Hollywood has never treated minorities or women well, but movies of the 2000s are unique in their hypersexuality, disconnected from chauvinistic attitudes of the past and closer to the pure objectification of pornography. Nude scenes could still sell a movie (Swordfish), or at least make it notorious (The Brown Bunny and Shortbus, independent films that never played on more than 100 screens but whose unsimulated sex scenes have been downloaded by millions).
The dramatic shift in attitudes has left even lurid legend John Waters stunned. When he was informed by the Los Angeles Review of Books last year, Waters said, “Young people don’t want to see sex in movies? Jesus Christ.” Waters and I may be generations apart, but neither of us went through puberty with high-definition pornography streaming on our smartphones.

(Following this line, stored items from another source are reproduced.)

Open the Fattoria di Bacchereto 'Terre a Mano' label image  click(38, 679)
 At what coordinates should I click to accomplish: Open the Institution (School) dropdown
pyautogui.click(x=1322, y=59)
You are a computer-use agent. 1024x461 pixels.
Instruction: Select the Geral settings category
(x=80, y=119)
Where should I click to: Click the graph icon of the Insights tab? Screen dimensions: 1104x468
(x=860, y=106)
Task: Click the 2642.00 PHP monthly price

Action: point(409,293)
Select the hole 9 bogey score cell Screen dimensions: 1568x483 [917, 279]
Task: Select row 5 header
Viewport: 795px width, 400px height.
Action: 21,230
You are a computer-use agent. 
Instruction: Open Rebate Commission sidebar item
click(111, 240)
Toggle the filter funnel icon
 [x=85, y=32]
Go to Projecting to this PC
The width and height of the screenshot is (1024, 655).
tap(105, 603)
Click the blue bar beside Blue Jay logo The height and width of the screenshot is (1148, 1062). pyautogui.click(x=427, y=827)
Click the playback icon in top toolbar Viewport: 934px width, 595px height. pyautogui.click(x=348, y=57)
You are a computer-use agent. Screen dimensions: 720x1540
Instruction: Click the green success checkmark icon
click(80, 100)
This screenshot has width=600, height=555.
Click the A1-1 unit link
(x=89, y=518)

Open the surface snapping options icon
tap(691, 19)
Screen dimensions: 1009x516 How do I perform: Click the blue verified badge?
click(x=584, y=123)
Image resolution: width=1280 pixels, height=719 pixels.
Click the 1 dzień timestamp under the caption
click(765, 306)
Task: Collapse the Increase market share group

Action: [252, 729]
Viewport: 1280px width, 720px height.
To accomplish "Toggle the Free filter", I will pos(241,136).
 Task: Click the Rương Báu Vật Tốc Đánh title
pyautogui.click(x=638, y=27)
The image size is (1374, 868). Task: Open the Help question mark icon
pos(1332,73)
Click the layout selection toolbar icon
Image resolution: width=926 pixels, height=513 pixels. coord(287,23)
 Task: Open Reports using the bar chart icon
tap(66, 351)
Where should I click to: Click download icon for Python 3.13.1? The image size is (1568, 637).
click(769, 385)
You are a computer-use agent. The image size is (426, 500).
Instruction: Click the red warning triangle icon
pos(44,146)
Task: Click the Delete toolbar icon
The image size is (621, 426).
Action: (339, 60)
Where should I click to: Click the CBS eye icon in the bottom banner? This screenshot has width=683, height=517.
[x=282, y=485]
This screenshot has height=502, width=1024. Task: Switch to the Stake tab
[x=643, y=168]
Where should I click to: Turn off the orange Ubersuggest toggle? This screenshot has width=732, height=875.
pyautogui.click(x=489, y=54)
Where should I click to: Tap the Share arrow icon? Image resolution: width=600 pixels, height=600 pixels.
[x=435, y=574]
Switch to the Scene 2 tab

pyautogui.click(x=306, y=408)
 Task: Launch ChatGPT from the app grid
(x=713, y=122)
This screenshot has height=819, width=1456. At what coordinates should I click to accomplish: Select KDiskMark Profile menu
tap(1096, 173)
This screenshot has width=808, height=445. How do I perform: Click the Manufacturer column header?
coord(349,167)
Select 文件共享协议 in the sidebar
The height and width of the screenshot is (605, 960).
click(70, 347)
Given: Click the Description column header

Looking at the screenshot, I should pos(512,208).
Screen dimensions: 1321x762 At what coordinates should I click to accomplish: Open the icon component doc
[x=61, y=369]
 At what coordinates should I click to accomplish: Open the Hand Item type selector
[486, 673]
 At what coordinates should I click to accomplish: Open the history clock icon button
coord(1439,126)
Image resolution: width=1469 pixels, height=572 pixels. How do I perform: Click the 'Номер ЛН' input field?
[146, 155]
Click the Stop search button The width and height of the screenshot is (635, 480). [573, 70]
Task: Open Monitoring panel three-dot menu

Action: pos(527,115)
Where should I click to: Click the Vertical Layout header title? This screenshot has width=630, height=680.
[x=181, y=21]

A film cannot assault you. It’s a product meant for public consumption — unlike so much “revenge porn” littering the internet. The presence of anything erotic in a movie theater, even streaming on Netflix or HBO, probably produces completely different reactions in people born either side of the turn of the millennium. Sex used to bring people to movies: besides the red-light district, where could you see a threesome in 1998 other than Wild Things, or Selma Blair and Sarah Michelle Gellar making out in Cruel Intentions a year later? But by the end of the millennium, internet pornography began its permanent proliferation, leading directly into the most hypersexual American decade in living memory. Popular culture, from music videos, commercials, films, television, publishing to news programming, oozed perversity.
Rolling Stone declared Lindsay Lohan “Hot, Ready and Legal!” in July 2004 when she turned eighteen; Britney Spears sang “I’m a Slave 4 U” wearing a bra and a giant snake at the VMAs two days before 9/11; “fat asses” were constantly insulted and worried over, only to become fashionable early in the 2010s. Free of anxiety or stigma, more and more explicit sexual content seeped into the mainstream. In the 2000s, pop culture tried to catch up with pornography, and continued until the public pumped the brakes in the mid-2010s.
Media influences as much as it reflects us and although millennials didn’t have streaming hi-def hardcore, sex was no longer a mystery. And so the appeal of clearer distinctions between the pornographic and the mainstream is understandable. A decisive shift in attitudes to sex in culture came in 2014. Robin Thicke could have the song of the year in 2013 with “Blurred Lines,” but a murky date-rape dance anthem will never be received the same way again. There’s been an epochal shift in audience attitudes that isn’t a passing phase or a temporary tantrum.
Eroticism isn’t being eliminated from the movies, the Hays Code isn’t coming back, but progress can’t be made until the last century’s sexual mores and preoccupations are reexamined. There’s no going back from the instant access we now have to depictions of every sexual act that could be imagined. And it’s unrealistic to think that that change – a first in human history – wouldn’t influence depictions of sex more generally. Sex is elemental to the human experience — if our films continue to deal with real life, sex will be there. But maybe it won’t be there to titillate men alone; maybe young boys won’t be primed to score; maybe young girls won’t be destroyed anymore.